## ASSIGNMENT
Given the records below, pull every line with the word "toolbar" into the answer.

## Stored dataset items
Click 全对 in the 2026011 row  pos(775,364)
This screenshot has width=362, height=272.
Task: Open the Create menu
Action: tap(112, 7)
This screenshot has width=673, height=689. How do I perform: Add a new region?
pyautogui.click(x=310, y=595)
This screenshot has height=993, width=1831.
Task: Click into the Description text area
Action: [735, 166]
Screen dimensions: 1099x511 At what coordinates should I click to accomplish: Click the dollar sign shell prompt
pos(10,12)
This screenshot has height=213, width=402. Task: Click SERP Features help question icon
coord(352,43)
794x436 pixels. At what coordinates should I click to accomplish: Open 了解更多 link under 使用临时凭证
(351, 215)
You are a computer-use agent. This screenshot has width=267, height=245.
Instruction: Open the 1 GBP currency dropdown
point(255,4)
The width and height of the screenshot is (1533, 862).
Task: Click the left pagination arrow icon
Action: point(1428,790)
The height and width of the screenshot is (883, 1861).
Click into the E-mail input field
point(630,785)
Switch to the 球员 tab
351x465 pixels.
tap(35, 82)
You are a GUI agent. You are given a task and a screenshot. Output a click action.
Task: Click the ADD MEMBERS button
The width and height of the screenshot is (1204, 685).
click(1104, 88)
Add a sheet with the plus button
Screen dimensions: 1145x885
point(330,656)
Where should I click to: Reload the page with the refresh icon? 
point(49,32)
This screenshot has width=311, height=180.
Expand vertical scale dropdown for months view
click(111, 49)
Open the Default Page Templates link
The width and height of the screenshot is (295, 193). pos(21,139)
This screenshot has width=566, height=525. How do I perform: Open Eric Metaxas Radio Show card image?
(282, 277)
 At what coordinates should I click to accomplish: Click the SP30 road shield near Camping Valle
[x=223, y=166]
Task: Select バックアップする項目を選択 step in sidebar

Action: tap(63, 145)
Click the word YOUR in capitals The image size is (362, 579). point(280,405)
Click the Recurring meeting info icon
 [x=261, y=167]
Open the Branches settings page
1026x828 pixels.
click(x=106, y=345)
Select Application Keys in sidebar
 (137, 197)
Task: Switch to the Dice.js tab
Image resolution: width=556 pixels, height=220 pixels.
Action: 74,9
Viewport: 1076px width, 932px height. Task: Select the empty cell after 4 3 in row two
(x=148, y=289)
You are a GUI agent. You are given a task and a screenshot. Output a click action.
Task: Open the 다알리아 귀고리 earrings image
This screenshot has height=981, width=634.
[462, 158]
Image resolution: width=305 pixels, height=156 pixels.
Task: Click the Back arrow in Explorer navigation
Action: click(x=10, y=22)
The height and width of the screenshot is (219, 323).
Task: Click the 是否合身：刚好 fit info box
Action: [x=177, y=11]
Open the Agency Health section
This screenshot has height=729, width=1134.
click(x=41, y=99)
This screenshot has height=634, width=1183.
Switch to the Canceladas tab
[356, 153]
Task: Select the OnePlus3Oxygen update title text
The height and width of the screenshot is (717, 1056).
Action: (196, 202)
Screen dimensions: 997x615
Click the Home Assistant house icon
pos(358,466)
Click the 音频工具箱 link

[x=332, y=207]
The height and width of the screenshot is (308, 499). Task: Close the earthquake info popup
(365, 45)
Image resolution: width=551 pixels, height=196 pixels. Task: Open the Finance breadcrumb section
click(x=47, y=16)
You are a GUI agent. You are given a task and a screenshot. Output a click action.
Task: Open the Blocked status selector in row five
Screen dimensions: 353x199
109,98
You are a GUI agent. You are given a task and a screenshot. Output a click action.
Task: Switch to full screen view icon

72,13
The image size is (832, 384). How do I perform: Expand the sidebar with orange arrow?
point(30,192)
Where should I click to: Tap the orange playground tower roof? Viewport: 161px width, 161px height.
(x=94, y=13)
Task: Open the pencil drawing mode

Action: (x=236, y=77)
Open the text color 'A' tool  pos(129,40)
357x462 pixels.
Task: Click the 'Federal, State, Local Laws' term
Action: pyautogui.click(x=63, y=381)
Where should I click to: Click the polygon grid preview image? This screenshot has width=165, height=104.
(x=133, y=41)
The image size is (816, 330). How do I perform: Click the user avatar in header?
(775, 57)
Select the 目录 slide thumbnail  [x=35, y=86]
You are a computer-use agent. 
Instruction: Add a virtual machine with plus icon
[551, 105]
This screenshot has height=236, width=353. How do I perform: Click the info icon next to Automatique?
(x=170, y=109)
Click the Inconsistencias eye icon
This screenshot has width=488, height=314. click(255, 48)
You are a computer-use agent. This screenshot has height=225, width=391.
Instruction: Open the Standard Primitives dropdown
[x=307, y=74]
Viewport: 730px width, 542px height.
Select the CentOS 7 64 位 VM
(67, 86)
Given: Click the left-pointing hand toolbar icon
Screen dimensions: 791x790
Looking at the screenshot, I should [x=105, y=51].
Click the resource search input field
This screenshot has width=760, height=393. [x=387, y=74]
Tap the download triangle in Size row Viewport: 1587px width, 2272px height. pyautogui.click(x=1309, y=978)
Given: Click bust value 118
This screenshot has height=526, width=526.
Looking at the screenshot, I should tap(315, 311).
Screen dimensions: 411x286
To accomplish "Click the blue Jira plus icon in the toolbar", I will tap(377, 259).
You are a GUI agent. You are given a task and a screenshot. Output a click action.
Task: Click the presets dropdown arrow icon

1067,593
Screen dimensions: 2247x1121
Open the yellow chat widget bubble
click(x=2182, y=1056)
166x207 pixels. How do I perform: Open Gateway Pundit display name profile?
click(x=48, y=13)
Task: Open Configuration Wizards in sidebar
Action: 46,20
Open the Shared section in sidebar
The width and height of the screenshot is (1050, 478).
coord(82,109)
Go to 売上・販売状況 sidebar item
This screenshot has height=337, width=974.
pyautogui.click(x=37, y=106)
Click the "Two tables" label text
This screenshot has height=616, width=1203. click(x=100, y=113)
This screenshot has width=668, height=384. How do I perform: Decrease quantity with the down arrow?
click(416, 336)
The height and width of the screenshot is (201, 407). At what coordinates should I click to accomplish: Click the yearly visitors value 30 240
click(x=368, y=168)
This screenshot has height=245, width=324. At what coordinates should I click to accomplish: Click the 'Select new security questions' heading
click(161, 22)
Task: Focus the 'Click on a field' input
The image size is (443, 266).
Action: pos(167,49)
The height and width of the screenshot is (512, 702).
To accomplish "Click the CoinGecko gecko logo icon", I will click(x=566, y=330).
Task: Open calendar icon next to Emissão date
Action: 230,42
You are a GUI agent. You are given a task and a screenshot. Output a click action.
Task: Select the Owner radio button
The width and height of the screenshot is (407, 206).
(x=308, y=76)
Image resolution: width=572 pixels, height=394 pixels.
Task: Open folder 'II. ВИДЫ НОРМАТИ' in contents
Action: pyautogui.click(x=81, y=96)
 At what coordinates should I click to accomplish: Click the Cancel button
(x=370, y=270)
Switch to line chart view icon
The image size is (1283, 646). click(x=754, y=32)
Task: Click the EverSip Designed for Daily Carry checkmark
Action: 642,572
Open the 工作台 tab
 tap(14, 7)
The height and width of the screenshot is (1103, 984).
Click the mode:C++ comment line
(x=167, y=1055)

## SOLUTION TO THIS PROBLEM
Given: Click the left-pointing hand toolbar icon
To accomplish "Click the blue Jira plus icon in the toolbar", I will tap(377, 259).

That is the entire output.